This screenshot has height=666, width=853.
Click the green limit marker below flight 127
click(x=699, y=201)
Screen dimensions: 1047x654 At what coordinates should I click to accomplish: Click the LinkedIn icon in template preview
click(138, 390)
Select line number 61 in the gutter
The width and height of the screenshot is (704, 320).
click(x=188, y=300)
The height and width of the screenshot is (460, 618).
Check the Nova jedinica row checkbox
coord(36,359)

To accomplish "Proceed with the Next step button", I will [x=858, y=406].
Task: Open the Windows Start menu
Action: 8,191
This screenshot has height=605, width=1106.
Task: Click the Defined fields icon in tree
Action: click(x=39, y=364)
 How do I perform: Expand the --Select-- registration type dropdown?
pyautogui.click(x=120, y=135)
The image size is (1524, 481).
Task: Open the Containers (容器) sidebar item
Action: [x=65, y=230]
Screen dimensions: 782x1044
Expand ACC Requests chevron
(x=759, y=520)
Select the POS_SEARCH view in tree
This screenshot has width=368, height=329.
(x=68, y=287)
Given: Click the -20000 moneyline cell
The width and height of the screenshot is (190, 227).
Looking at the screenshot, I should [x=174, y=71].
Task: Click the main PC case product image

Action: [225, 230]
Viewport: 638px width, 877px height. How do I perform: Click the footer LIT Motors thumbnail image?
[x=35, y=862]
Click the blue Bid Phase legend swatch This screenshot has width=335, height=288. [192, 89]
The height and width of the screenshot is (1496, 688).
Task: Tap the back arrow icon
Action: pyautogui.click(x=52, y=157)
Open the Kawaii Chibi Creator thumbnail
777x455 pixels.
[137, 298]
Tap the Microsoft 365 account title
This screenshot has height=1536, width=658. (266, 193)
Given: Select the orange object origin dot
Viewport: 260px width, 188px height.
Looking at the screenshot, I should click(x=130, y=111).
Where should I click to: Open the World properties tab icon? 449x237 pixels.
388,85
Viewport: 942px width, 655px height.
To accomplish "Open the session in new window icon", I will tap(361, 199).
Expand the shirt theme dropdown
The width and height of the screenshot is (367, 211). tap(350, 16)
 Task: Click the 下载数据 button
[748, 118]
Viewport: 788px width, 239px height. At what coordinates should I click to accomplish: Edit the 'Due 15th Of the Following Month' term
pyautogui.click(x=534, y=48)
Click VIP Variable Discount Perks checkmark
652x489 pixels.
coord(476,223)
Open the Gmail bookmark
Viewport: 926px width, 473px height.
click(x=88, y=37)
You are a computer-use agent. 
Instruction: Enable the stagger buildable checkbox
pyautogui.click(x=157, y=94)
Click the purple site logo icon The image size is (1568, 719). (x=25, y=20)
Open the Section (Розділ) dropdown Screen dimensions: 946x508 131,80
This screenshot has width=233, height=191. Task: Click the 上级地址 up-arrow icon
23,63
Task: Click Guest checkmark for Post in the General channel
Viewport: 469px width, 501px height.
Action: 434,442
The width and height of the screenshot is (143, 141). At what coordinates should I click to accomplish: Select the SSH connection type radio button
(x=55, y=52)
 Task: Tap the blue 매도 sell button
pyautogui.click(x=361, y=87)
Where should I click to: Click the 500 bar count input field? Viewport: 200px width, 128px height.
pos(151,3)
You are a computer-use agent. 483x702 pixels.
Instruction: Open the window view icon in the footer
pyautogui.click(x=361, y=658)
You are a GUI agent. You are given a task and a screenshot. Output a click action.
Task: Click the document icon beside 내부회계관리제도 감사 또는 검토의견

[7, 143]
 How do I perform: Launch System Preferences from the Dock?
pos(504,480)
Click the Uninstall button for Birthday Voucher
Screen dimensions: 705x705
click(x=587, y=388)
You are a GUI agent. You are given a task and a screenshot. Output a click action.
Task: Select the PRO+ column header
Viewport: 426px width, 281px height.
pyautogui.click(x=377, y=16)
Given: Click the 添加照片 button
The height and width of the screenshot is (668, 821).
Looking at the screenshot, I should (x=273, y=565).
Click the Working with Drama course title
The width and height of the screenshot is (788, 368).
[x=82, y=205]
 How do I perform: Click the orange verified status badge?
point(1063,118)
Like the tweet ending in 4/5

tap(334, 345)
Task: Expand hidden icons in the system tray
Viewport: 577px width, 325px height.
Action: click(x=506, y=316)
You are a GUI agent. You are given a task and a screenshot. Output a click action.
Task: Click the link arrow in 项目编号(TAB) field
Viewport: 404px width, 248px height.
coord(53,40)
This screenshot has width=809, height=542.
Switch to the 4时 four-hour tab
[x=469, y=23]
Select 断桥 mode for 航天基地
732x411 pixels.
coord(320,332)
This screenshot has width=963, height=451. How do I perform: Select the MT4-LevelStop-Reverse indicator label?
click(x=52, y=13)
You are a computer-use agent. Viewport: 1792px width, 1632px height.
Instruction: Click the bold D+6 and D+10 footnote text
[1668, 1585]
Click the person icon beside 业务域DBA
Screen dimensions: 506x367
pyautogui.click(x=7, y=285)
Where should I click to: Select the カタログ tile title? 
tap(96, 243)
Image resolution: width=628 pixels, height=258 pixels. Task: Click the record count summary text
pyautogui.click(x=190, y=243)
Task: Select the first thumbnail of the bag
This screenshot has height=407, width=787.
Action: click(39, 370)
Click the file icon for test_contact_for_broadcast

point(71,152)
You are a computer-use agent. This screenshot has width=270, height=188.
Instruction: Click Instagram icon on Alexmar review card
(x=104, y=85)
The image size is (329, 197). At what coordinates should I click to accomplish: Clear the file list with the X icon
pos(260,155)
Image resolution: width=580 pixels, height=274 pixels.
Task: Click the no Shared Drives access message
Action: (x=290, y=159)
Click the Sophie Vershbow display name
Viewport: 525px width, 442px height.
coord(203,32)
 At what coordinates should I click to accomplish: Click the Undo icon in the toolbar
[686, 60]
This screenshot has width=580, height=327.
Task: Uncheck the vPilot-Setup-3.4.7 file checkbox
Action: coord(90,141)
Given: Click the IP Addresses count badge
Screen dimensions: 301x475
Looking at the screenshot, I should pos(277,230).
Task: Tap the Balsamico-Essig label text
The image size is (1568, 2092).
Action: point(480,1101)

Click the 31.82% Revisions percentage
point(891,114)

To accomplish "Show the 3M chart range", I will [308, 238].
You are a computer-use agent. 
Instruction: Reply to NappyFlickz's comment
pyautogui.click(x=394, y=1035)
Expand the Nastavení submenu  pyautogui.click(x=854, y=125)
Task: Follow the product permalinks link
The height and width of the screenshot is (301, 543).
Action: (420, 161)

○ ○ ○ ○ ○ ○ ○

> ASSIGNMENT:
Nothing in the material above may be skipped, so reproduce it all exactly.

> REPLY TO THE EXERCISE:
This screenshot has height=666, width=853.
Click the green limit marker below flight 127
click(x=699, y=201)
Screen dimensions: 1047x654 At what coordinates should I click to accomplish: Click the LinkedIn icon in template preview
click(138, 390)
Select line number 61 in the gutter
The width and height of the screenshot is (704, 320).
click(x=188, y=300)
The height and width of the screenshot is (460, 618).
Check the Nova jedinica row checkbox
coord(36,359)

To accomplish "Proceed with the Next step button", I will [x=858, y=406].
Task: Open the Windows Start menu
Action: 8,191
This screenshot has height=605, width=1106.
Task: Click the Defined fields icon in tree
Action: click(x=39, y=364)
 How do I perform: Expand the --Select-- registration type dropdown?
pyautogui.click(x=120, y=135)
The image size is (1524, 481).
Task: Open the Containers (容器) sidebar item
Action: [x=65, y=230]
Screen dimensions: 782x1044
Expand ACC Requests chevron
(x=759, y=520)
Select the POS_SEARCH view in tree
This screenshot has width=368, height=329.
(x=68, y=287)
Given: Click the -20000 moneyline cell
The width and height of the screenshot is (190, 227).
Looking at the screenshot, I should [x=174, y=71].
Task: Click the main PC case product image

Action: [225, 230]
Viewport: 638px width, 877px height. How do I perform: Click the footer LIT Motors thumbnail image?
[x=35, y=862]
Click the blue Bid Phase legend swatch This screenshot has width=335, height=288. [192, 89]
The height and width of the screenshot is (1496, 688).
Task: Tap the back arrow icon
Action: pyautogui.click(x=52, y=157)
Open the Kawaii Chibi Creator thumbnail
777x455 pixels.
[137, 298]
Tap the Microsoft 365 account title
This screenshot has height=1536, width=658. (266, 193)
Given: Select the orange object origin dot
Viewport: 260px width, 188px height.
Looking at the screenshot, I should click(x=130, y=111).
Where should I click to: Open the World properties tab icon? 449x237 pixels.
388,85
Viewport: 942px width, 655px height.
To accomplish "Open the session in new window icon", I will tap(361, 199).
Expand the shirt theme dropdown
The width and height of the screenshot is (367, 211). tap(350, 16)
 Task: Click the 下载数据 button
[748, 118]
Viewport: 788px width, 239px height. At what coordinates should I click to accomplish: Edit the 'Due 15th Of the Following Month' term
pyautogui.click(x=534, y=48)
Click VIP Variable Discount Perks checkmark
652x489 pixels.
coord(476,223)
Open the Gmail bookmark
Viewport: 926px width, 473px height.
click(x=88, y=37)
You are a computer-use agent. 
Instruction: Enable the stagger buildable checkbox
pyautogui.click(x=157, y=94)
Click the purple site logo icon The image size is (1568, 719). (x=25, y=20)
Open the Section (Розділ) dropdown Screen dimensions: 946x508 131,80
This screenshot has width=233, height=191. Task: Click the 上级地址 up-arrow icon
23,63
Task: Click Guest checkmark for Post in the General channel
Viewport: 469px width, 501px height.
Action: 434,442
The width and height of the screenshot is (143, 141). At what coordinates should I click to accomplish: Select the SSH connection type radio button
(x=55, y=52)
 Task: Tap the blue 매도 sell button
pyautogui.click(x=361, y=87)
Where should I click to: Click the 500 bar count input field? Viewport: 200px width, 128px height.
pos(151,3)
You are a computer-use agent. 483x702 pixels.
Instruction: Open the window view icon in the footer
pyautogui.click(x=361, y=658)
You are a GUI agent. You are given a task and a screenshot. Output a click action.
Task: Click the document icon beside 내부회계관리제도 감사 또는 검토의견

[7, 143]
 How do I perform: Launch System Preferences from the Dock?
pos(504,480)
Click the Uninstall button for Birthday Voucher
Screen dimensions: 705x705
click(x=587, y=388)
You are a GUI agent. You are given a task and a screenshot. Output a click action.
Task: Select the PRO+ column header
Viewport: 426px width, 281px height.
pyautogui.click(x=377, y=16)
Given: Click the 添加照片 button
The height and width of the screenshot is (668, 821).
Looking at the screenshot, I should (x=273, y=565).
Click the Working with Drama course title
The width and height of the screenshot is (788, 368).
[x=82, y=205]
 How do I perform: Click the orange verified status badge?
point(1063,118)
Like the tweet ending in 4/5

tap(334, 345)
Task: Expand hidden icons in the system tray
Viewport: 577px width, 325px height.
Action: click(x=506, y=316)
You are a GUI agent. You are given a task and a screenshot. Output a click action.
Task: Click the link arrow in 项目编号(TAB) field
Viewport: 404px width, 248px height.
coord(53,40)
This screenshot has width=809, height=542.
Switch to the 4时 four-hour tab
[x=469, y=23]
Select 断桥 mode for 航天基地
732x411 pixels.
coord(320,332)
This screenshot has width=963, height=451. How do I perform: Select the MT4-LevelStop-Reverse indicator label?
click(x=52, y=13)
You are a computer-use agent. Viewport: 1792px width, 1632px height.
Instruction: Click the bold D+6 and D+10 footnote text
[1668, 1585]
Click the person icon beside 业务域DBA
Screen dimensions: 506x367
pyautogui.click(x=7, y=285)
Where should I click to: Select the カタログ tile title? 
tap(96, 243)
Image resolution: width=628 pixels, height=258 pixels. Task: Click the record count summary text
pyautogui.click(x=190, y=243)
Task: Select the first thumbnail of the bag
This screenshot has height=407, width=787.
Action: click(39, 370)
Click the file icon for test_contact_for_broadcast

point(71,152)
You are a computer-use agent. This screenshot has width=270, height=188.
Instruction: Click Instagram icon on Alexmar review card
(x=104, y=85)
The image size is (329, 197). At what coordinates should I click to accomplish: Clear the file list with the X icon
pos(260,155)
Image resolution: width=580 pixels, height=274 pixels.
Task: Click the no Shared Drives access message
Action: (x=290, y=159)
Click the Sophie Vershbow display name
Viewport: 525px width, 442px height.
coord(203,32)
 At what coordinates should I click to accomplish: Click the Undo icon in the toolbar
[686, 60]
This screenshot has width=580, height=327.
Task: Uncheck the vPilot-Setup-3.4.7 file checkbox
Action: coord(90,141)
Given: Click the IP Addresses count badge
Screen dimensions: 301x475
Looking at the screenshot, I should pos(277,230).
Task: Tap the Balsamico-Essig label text
The image size is (1568, 2092).
Action: point(480,1101)

Click the 31.82% Revisions percentage
point(891,114)

To accomplish "Show the 3M chart range", I will [308, 238].
You are a computer-use agent. 
Instruction: Reply to NappyFlickz's comment
pyautogui.click(x=394, y=1035)
Expand the Nastavení submenu  pyautogui.click(x=854, y=125)
Task: Follow the product permalinks link
The height and width of the screenshot is (301, 543).
Action: (420, 161)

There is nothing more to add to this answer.